Ireland’s rivers, lakes and coast offer stunning scenery; from the dramatic Atlantic swell to sheltered lakeshores and steep mountain rivers. All offer their own superb opportunities for watery activities – an adventure playground for local clubs and overseas visitors, or somewhere more tranquil to take a walk or have a leisurely swim. They are an intrinsic part of what attracts tourists to Ireland – The Lakes of Killarney, Glendalough, and the mighty river Shannon are all world renowned for their beauty and heritage; the infamous ‘Aileen’s’ off the coast of Clare for its height and status as ‘the perfect wave’. Some of our iconic rivers and lakes and suggestions for activities on them are suggested by SWAN here
Ensuring integrated river basin management of all our waters is imperative, not only for their own sake but so they maintain the very beauty and ‘wildness’ that attracts visitors and so that they can be safely enjoyed by all outdoor enthusiasts.

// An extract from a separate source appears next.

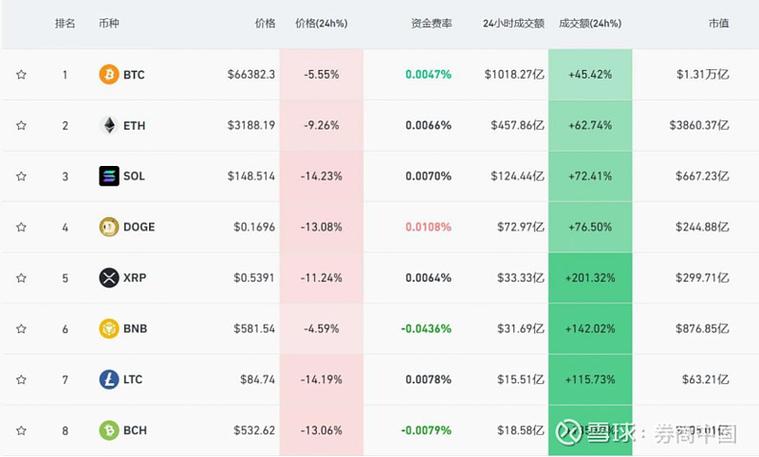Click the Bitcoin Cash BCH coin icon
Image resolution: width=759 pixels, height=457 pixels.
click(x=109, y=430)
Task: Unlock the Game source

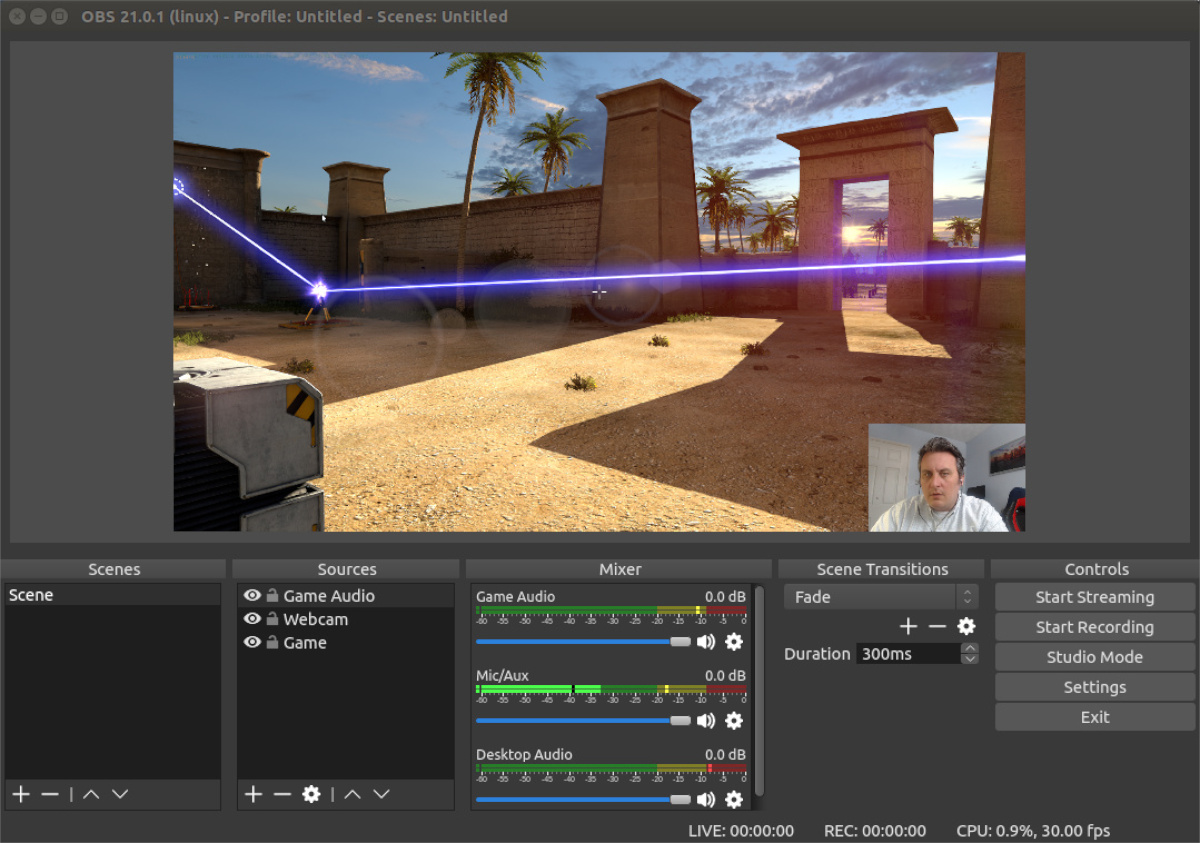Action: point(272,642)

A Failte Ireland review of water based tourism found that around half of all Irish adults take part in a water based activity each year, with visiting the beach, sea swimming, angling and boating / canoeing the most popular. It also identified waters with a the most significant tourism value in order to advocate their protection from harmful and potentially polluting activity, including over – development or development of an inappropriate nature and identify characteristics that contribute to the tourism value of a waterbody and enable the protection of these features. This approach by our national tourism body is progressive and must be applauded.
Tourism, when it is well managed and properly located, should be a positive activity which has potential to benefit the host community, the local environment and the visitor. Sustainable tourism requires a balance to be struck between the needs of the visitor, the environment and the host community.
Some activities are intrinsically less damaging to the water environment than others and the President Mary McAleese captured perfectly the importance of ‘treading softly’ during her historic visit to Fermoy Rowing Club in June of this year:
“Rowing is one of those wonderful sports that is very gentle on the water, it leaves no marks. Most people who use the inland waterways know how important this environment is but we must remember that we are only guests in the environment so we have to ensure that whatever we do, we must make sure it is done with a sense of care and a view to our children’s future.”
The same could be said for swimming, surfing, windsurfing, kayaking and canoeing, once care is taken with regard to litter access points and spread of invasive alien species. All other water-based activities involve greater and lesser potential for impacting on the environment and so steps must be taken to mitigate these. SWAN has recommended some simple step for anglers and boaters here.
Activities such as jet-ski-ing and power-boating have the potential to interfere with sensitive habitats and are furthermore not in keeping with the tranquil setting of many of our waterways. These activities should be regulated carefully and only allowed in designated, suitable sites.